Rechtsanwalt Ulfert Schönfeld
Frage: Mein Mann und ich sind noch verheiratet, haben uns aber getrennt. Wir haben ein gemeinsames Kind und möchten, dass es bei uns beiden je etwa zur Hälfte der Zeit lebt und von uns beiden auch weiter betreut wird. Jetzt sagte mein Mann, dass ich keinen Kindesunterhalt mehr bekomme, weil wir gleiche Betreuungsanteile haben. Stattdessen müsse ich alle Kosten des Kindes bei mir nun alleine tragen, und das, obwohl er deutlich mehr verdient. Ist das so richtig?
Antwort: Wenn ein Kind nach einer Trennung seiner Eltern in beiden Haushalten maßgeblich wohnt und betreut wird, spricht man bei einem solchen Lebensmodell der Eltern mit dem Kind von einem Wechselmodell. Lebt das Kind zu annähernd gleichen Zeitanteilen bei seinen Eltern, wie bei Ihnen, so spricht man von einem „paritätischen Wechselmodell“. Dieses und der einhergehende Unterhalt sind gesetzlich nicht geregelt.
Wenn beide Eltern in etwa die gleiche Zeit mit dem Kind verbringen, bedeutet das aber nicht automatisch, dass keiner dem anderen mehr zum Kindesunterhalt verpflichtet ist.
Generell gilt, dass ein zeitlich weniger betreuendes Elternteil dem zeitlich mehr betreuenden Elternteil einen vollen Barunterhalt, in der Regel angelehnt an die Düsseldorfer Tabelle, abzüglich der Hälfte des Kindergeldes zahlen muss. Diese recht übliche Verteilung, bei der ein Elternteil den Unterhalt durch Betreuung leistet, der andere Elternteil dagegen Barunterhalt in Geld zahlt, muss gemäß verschiedener Urteile des BGH auch solange nicht in Frage gestellt werden, wie ein Elternteil bei der Betreuung zeitlich deutlich überwiegt.
Bei gleichen Betreuungsanteilen wird nach derzeitiger Rechtsprechung ein etwa zu zahlender Kindesunterhalt zumeist anteilig nach dem Gesamteinkommen beider Eltern bemessen.
Konkret kann dies bedeuten, dass der einkommensstärkere Elternteil einen entsprechend höheren Anteil der gesamten Kosten für das gemeinsame Kind anteilig zu tragen hat. Der Elternteil mit dem geringeren Einkommen hat dann dementsprechend einen Anspruch auf Zahlung eines anteiligen Barunterhalts für die Kosten der Betreuung des Kindes bei sich.

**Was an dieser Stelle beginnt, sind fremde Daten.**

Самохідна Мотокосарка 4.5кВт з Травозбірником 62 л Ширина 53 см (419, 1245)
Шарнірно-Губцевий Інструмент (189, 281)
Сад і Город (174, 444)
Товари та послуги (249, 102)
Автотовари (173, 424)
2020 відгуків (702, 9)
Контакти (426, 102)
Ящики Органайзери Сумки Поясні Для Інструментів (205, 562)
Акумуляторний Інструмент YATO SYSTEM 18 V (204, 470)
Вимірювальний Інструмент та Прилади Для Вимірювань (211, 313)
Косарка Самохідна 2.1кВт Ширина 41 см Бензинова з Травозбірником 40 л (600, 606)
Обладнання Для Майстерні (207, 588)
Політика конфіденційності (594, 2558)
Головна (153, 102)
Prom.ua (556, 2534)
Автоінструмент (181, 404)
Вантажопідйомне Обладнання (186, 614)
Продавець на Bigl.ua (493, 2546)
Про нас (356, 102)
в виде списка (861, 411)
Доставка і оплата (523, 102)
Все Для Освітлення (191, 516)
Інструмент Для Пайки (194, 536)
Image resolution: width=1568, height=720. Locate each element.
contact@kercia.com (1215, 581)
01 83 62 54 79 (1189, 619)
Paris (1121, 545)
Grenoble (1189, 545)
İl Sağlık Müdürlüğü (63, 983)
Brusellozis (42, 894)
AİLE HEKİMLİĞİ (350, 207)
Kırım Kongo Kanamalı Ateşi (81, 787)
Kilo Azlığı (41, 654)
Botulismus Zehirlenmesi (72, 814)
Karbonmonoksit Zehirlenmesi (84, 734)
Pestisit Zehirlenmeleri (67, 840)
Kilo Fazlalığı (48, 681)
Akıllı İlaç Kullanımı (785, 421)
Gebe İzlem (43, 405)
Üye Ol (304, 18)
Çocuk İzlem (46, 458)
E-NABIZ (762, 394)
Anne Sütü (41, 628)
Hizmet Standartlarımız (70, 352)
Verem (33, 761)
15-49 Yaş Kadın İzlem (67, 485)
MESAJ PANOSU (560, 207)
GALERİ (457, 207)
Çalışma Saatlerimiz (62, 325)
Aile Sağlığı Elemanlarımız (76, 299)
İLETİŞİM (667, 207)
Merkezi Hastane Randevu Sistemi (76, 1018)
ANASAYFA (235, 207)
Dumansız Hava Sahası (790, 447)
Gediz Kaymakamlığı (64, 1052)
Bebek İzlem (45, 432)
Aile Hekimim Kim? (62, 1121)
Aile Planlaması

Die genaue Unterhaltsberechnung ist jedoch kompliziert. Ob und wie hoch ein Unterhaltsanspruch besteht, ist nur anhand aller Einkünfte sowie anrechenbarer Ausgaben beider Eltern konkret zu errechnen und kann von weiteren Faktoren abhängig sein, wie z.B. Kindergeldbezug, Steuerklassenwahl sowie bei entfernten wechselnden Umgängen von anfallenden ggf. hohen Fahrtkosten.
Ein Anspruch auf Unterhalt ist jedoch nicht von vornherein ausgeschlossen, wenn Sie beide Ihr Kind zu gleichen Teilen betreuen und gerade dann möglicherweise gegeben, wenn der Kindesvater mehr verdient als Sie.
Tipp: Da die Berechnung eines ausgewogenen und fairen Unterhalts beim paritätischen Wechselmodell komplex ist, ist es sinnvoll, die Unterhaltsberechnung durch einen Rechtsanwalt/eine Rechtsanwältin vornehmen zu lassen. So kann Ihnen und nötigenfalls auch dem anderen Elternteil die Berechnung näher erläutert werden, um einen Streit über den Kindesunterhalt möglichst zu vermeiden.